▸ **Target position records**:
BEGIN

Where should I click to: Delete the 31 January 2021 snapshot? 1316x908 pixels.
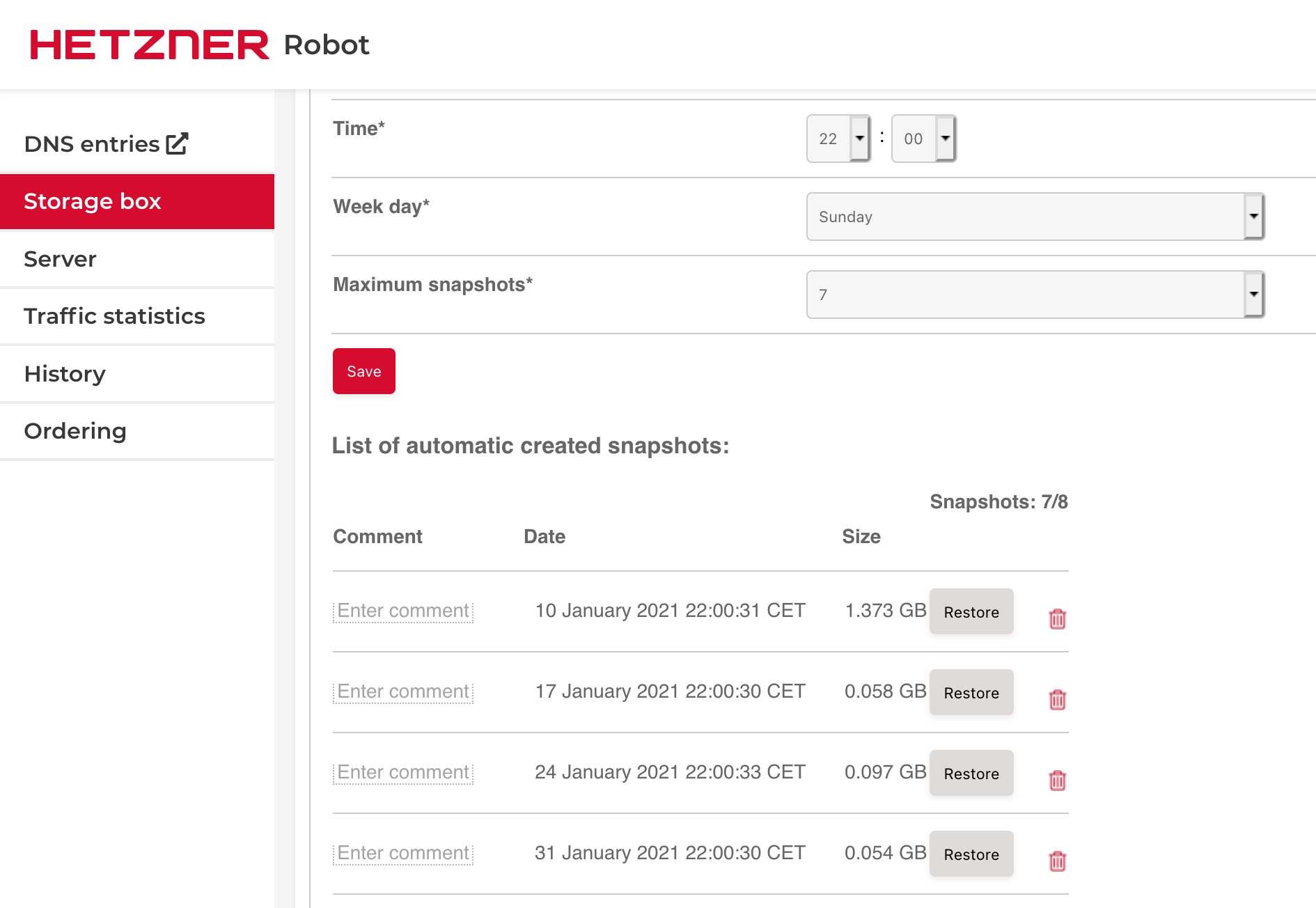coord(1057,861)
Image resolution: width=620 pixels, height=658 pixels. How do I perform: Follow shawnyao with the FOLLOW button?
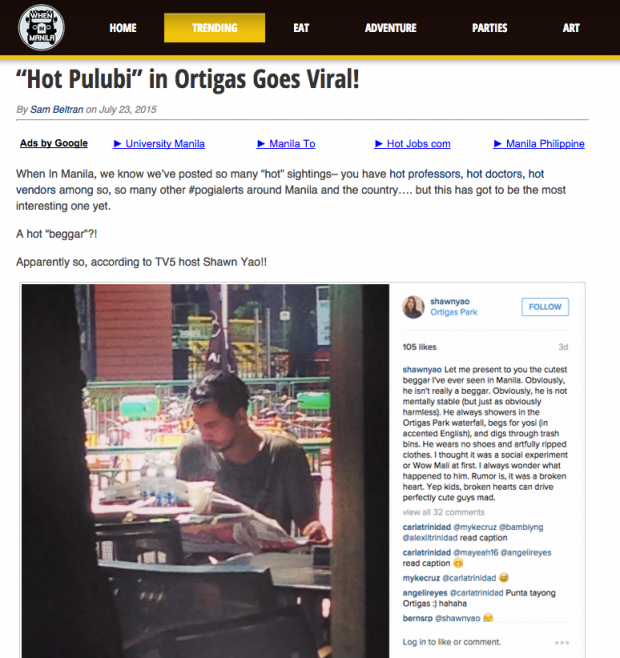(x=545, y=307)
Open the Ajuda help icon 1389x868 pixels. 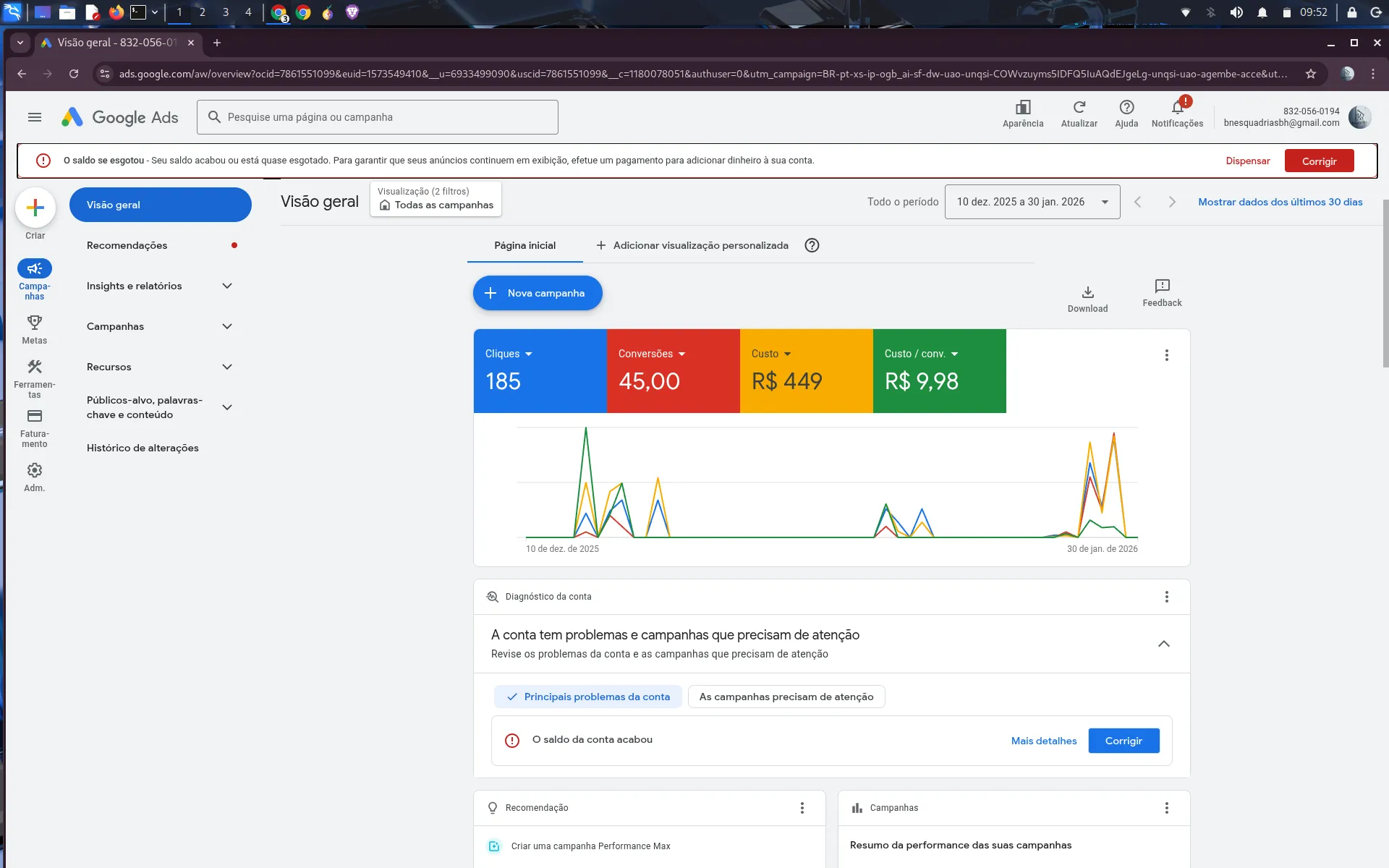pyautogui.click(x=1126, y=108)
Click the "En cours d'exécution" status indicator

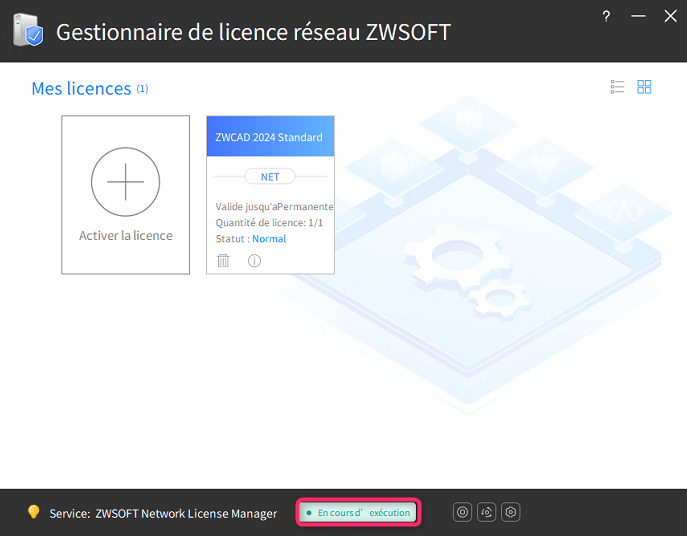click(359, 513)
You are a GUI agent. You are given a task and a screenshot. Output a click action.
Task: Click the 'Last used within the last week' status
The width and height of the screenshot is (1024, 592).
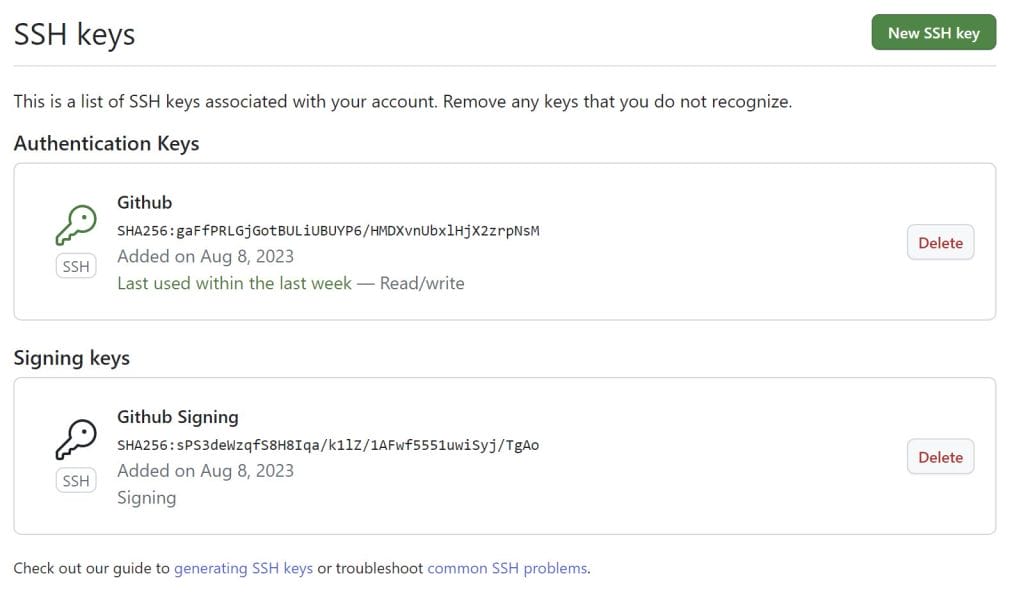pyautogui.click(x=234, y=283)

END

▸ **SHORT PROBLEM**:
Swap "screenshot" for "screen capture" in the listing from the line holding "You are a GUI" through the end of the listing, inclusive, and give those lines back with nothing else changed. Leave the pictures out.

▸ **SOLVED PROBLEM**:
You are a GUI agent. You are given a task and a screen capture. Output a click action.
Task: Click the 'Last used within the last week' status
The width and height of the screen capture is (1024, 592).
pyautogui.click(x=234, y=283)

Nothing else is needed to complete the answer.